[RECORDS FOR THE TASK — start]

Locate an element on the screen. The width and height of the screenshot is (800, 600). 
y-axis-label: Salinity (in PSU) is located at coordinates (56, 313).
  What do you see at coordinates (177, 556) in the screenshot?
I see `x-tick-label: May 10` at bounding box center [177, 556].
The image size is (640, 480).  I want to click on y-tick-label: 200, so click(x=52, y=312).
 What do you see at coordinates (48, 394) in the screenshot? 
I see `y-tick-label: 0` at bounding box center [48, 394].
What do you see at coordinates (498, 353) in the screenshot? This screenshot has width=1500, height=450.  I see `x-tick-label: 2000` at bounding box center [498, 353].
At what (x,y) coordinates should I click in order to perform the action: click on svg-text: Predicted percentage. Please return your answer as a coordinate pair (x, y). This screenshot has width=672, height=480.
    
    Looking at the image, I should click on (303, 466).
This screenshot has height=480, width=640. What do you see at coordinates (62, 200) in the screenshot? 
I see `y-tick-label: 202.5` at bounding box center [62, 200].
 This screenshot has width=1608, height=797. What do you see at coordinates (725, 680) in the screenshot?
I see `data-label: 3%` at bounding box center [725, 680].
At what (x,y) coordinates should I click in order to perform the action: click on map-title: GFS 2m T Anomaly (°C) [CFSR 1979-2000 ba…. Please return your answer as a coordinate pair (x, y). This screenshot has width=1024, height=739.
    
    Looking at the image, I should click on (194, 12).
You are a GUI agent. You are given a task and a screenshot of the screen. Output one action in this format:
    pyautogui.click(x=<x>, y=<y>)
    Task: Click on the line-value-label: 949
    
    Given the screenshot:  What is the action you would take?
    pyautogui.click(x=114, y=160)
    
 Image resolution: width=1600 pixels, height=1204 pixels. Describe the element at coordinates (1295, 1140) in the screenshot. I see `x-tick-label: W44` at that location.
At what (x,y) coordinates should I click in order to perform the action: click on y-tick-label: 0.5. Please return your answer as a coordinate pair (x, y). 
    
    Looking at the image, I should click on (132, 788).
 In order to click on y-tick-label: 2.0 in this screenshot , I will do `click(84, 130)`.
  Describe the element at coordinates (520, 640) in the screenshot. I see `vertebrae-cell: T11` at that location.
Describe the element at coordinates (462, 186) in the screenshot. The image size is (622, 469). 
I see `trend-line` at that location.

[RECORDS FOR THE TASK — finish]

> EXERCISE
In all the records, switch every "coordinate pair" to "point" and write them out again with no other change.

> OUTPUT FOR THIS EXERCISE
Locate an element on the screen. The width and height of the screenshot is (800, 600). 
y-axis-label: Salinity (in PSU) is located at coordinates (56, 313).
  What do you see at coordinates (177, 556) in the screenshot?
I see `x-tick-label: May 10` at bounding box center [177, 556].
The image size is (640, 480).  I want to click on y-tick-label: 200, so click(x=52, y=312).
 What do you see at coordinates (48, 394) in the screenshot? 
I see `y-tick-label: 0` at bounding box center [48, 394].
What do you see at coordinates (498, 353) in the screenshot? This screenshot has width=1500, height=450.  I see `x-tick-label: 2000` at bounding box center [498, 353].
At what (x,y) coordinates should I click in order to perform the action: click on svg-text: Predicted percentage. Please return your answer as a point (x, y). This screenshot has width=672, height=480.
    
    Looking at the image, I should click on (303, 466).
This screenshot has height=480, width=640. What do you see at coordinates (62, 200) in the screenshot? 
I see `y-tick-label: 202.5` at bounding box center [62, 200].
 This screenshot has width=1608, height=797. What do you see at coordinates (725, 680) in the screenshot?
I see `data-label: 3%` at bounding box center [725, 680].
At what (x,y) coordinates should I click in order to perform the action: click on map-title: GFS 2m T Anomaly (°C) [CFSR 1979-2000 ba…. Please return your answer as a point (x, y). This screenshot has width=1024, height=739.
    
    Looking at the image, I should click on (194, 12).
You are a GUI agent. You are given a task and a screenshot of the screen. Output one action in this format:
    pyautogui.click(x=<x>, y=<y>)
    Task: Click on the line-value-label: 949
    
    Given the screenshot:  What is the action you would take?
    pyautogui.click(x=114, y=160)
    
 Image resolution: width=1600 pixels, height=1204 pixels. Describe the element at coordinates (1295, 1140) in the screenshot. I see `x-tick-label: W44` at that location.
At what (x,y) coordinates should I click in order to perform the action: click on y-tick-label: 0.5. Please return your answer as a point (x, y). 
    
    Looking at the image, I should click on (132, 788).
 In order to click on y-tick-label: 2.0 in this screenshot , I will do `click(84, 130)`.
  Describe the element at coordinates (520, 640) in the screenshot. I see `vertebrae-cell: T11` at that location.
Describe the element at coordinates (462, 186) in the screenshot. The image size is (622, 469). 
I see `trend-line` at that location.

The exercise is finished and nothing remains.